*Work to complete*:
[A] List every person named in the blog post about the book Hope Not Fear.
[B] Write the next part of the blog post about the book Hope Not Fear, picking up after its last sentence.

*Document segment*:
.....
Thursday, August 6, 2009

Hope Not Fear - the new book

I recently received a copy of Hope Not Fear by Edgar M. Bronfman and Beth Zasloff. The first thing that struck me in reading it was that here is a wealthy man with extensive access to probably anyone he wanted to interview and yet he did not speak to a single individual who is currently working in outreach to interfaith couples. He spoke to people who do a lot of talking about it, to people who do outreach that happens to include interfaith couples, but no one who does this for a living. The closest he came was Dru Greenwood who used to run the Union for Reform Judaism's Outreach Department. But Dru has been gone several years.

What this tells me is that Professional Interfaith Outreach is so far under the radar that even Bronfman couldn't find it.

What does this mean?

First I think it reflects the community's continued ambivalence towards the entire issue of interfaith marriage. We are afraid that any effort might give permission to intermarry. So we don’t fund ongoing, strong programs. Thus no programs emerge onto the general community landscape and consciousness. How many programs have we seen open and close?
.....
[Saved data entries]
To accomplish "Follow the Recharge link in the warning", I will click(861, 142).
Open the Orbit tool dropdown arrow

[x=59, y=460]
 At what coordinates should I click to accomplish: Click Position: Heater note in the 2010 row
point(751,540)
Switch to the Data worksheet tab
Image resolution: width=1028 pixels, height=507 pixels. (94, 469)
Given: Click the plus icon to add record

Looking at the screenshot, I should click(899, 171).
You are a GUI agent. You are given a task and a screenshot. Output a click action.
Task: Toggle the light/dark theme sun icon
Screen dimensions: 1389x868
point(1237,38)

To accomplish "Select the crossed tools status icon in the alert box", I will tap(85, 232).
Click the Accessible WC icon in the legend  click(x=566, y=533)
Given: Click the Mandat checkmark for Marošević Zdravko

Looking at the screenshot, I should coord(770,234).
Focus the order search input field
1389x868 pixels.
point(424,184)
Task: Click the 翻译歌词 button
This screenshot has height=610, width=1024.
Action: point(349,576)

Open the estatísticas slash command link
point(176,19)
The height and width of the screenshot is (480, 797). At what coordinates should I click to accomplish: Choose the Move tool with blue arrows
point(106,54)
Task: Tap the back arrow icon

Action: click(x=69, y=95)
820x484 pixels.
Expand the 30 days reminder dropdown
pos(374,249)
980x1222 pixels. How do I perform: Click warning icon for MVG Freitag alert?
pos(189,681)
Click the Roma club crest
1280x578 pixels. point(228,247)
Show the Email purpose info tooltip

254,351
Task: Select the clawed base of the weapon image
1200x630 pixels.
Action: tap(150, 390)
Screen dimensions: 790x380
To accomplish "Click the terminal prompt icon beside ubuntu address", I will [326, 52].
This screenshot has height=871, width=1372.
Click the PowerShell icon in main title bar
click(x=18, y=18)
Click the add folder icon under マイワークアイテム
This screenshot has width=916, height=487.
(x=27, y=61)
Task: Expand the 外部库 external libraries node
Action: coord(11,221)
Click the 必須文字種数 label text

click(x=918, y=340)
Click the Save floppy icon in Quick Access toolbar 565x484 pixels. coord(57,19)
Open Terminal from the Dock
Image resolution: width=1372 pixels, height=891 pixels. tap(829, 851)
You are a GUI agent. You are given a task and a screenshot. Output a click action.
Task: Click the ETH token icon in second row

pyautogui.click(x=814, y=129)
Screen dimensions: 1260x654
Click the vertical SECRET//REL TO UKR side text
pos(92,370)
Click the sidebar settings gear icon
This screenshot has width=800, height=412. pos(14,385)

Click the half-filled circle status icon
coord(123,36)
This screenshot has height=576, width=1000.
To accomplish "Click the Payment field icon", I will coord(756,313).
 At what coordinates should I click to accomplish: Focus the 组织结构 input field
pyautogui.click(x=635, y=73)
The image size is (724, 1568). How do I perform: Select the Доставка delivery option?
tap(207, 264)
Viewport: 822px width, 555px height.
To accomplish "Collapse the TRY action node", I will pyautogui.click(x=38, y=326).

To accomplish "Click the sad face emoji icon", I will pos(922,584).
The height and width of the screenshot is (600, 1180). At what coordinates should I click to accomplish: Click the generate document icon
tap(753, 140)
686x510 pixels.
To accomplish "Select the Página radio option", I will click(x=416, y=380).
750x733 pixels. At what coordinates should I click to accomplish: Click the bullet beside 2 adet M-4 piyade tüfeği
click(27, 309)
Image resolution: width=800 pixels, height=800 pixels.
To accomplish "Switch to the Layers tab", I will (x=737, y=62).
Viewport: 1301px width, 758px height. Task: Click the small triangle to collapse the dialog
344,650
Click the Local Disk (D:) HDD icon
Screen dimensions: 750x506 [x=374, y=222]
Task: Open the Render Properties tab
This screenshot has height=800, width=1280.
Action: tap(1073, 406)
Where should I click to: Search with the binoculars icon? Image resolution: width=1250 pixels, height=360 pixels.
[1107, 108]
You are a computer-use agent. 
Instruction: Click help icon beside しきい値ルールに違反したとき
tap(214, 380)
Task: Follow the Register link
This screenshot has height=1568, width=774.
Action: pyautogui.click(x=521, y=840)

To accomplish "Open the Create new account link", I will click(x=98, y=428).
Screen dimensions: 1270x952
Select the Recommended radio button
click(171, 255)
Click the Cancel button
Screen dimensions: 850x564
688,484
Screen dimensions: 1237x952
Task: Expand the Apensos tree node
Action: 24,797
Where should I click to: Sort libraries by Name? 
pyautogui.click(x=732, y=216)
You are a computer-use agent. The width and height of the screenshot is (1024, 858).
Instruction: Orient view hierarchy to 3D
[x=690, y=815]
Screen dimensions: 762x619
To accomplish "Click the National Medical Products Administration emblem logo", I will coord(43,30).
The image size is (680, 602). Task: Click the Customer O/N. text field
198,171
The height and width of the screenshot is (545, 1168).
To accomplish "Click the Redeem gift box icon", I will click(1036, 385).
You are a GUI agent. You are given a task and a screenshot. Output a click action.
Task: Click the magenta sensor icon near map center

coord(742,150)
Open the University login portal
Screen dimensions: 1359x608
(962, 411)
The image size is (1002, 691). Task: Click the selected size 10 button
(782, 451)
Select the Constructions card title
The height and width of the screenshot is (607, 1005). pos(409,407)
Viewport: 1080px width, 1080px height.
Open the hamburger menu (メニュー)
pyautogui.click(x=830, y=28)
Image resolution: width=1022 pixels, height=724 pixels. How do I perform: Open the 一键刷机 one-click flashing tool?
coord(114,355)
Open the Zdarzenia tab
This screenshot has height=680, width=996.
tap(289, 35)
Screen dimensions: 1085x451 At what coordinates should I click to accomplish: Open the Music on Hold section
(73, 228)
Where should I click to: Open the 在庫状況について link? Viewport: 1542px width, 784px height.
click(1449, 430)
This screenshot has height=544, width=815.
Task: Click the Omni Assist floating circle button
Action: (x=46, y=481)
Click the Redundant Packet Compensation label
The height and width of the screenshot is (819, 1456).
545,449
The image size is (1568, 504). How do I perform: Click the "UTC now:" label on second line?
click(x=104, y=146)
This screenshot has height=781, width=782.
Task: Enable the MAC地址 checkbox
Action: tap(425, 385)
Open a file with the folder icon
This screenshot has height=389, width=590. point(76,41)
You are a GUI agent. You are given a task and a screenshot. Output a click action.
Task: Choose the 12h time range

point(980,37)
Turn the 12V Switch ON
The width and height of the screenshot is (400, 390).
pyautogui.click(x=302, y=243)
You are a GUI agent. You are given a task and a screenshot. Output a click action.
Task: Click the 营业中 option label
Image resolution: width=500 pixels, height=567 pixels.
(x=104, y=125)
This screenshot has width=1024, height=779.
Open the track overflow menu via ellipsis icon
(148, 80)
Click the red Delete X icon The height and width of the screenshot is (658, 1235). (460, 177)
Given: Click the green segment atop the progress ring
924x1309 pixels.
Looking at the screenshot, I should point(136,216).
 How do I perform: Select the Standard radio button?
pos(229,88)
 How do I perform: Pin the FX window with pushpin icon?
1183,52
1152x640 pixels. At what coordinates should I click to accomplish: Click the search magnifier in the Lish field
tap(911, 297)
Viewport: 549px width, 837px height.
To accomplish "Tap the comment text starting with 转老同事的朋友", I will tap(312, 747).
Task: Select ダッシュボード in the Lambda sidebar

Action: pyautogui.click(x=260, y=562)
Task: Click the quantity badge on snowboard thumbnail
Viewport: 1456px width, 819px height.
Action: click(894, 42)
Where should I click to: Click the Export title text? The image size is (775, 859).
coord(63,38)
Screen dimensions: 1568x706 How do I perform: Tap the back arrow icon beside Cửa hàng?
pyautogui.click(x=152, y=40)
.....
*Replies*:
[A] Edgar M. Bronfman, Beth Zasloff, Dru Greenwood

[B]
In this environment very few professionals continue to work in the field for more than five years. Therefore, no experience is developed, no institutional memory is sustained. Programs are constantly run by novices. I could count on my two hands the professionals that have done this work continuously for more than 10 years.

If you were going in for surgery would you want a doctor who was making it up as he/she went along or would you prefer someone who had actually done your procedure hundreds of times on hundreds of different people?

Until we transcend fear and begin to believe that we as a community will survive, we will continue to have programs that rotate in and out of existence with staff that lack experience sufficient to address the needs and challenges of this growing population.